## WHAT YOU ARE ASKED TO DO
The response has to reproduce all entries exactly while excluding their pictures.

## DATASET RECORDS
━━━━
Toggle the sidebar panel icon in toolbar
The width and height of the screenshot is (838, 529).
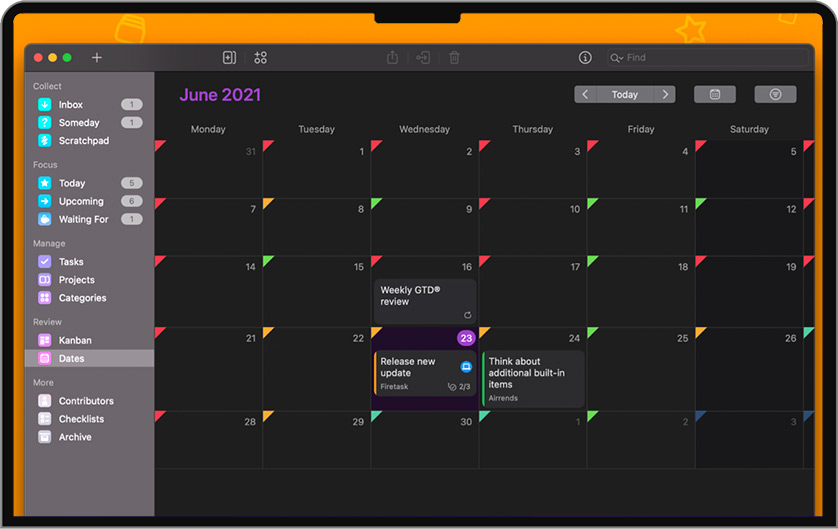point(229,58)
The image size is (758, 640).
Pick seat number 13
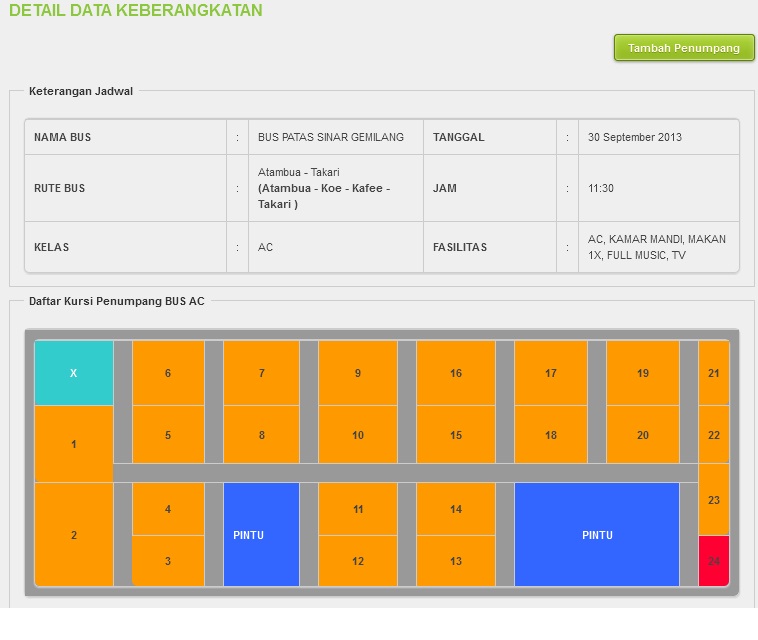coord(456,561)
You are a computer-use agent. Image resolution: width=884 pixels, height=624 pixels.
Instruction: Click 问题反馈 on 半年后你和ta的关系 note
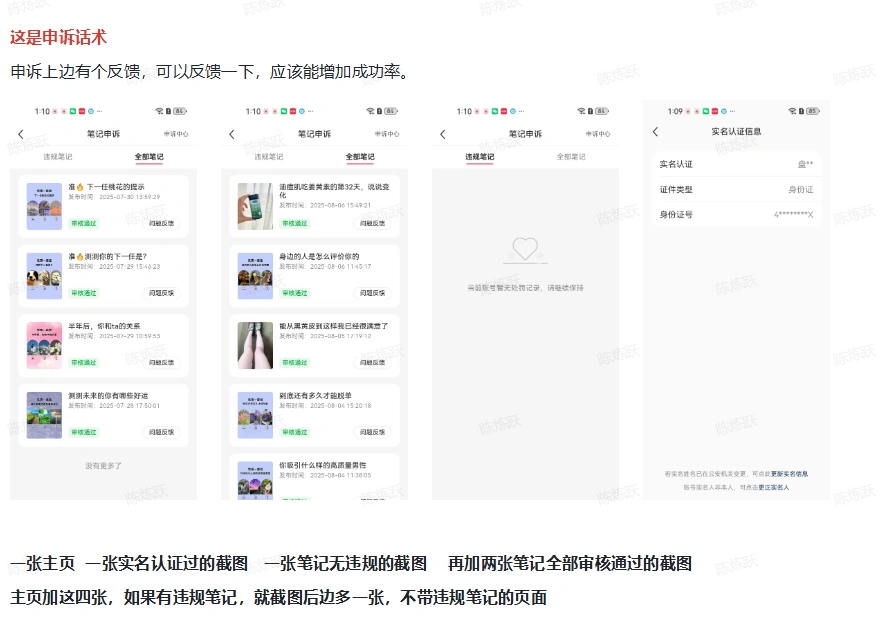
━━━━
## OUTPUT BELOW
Toggle the sidebar panel icon in toolbar
The width and height of the screenshot is (838, 529).
point(229,58)
The image size is (758, 640).
Pick seat number 13
coord(456,561)
You are a computer-use agent. Image resolution: width=884 pixels, height=624 pixels.
Instruction: Click 问题反馈 on 半年后你和ta的关系 note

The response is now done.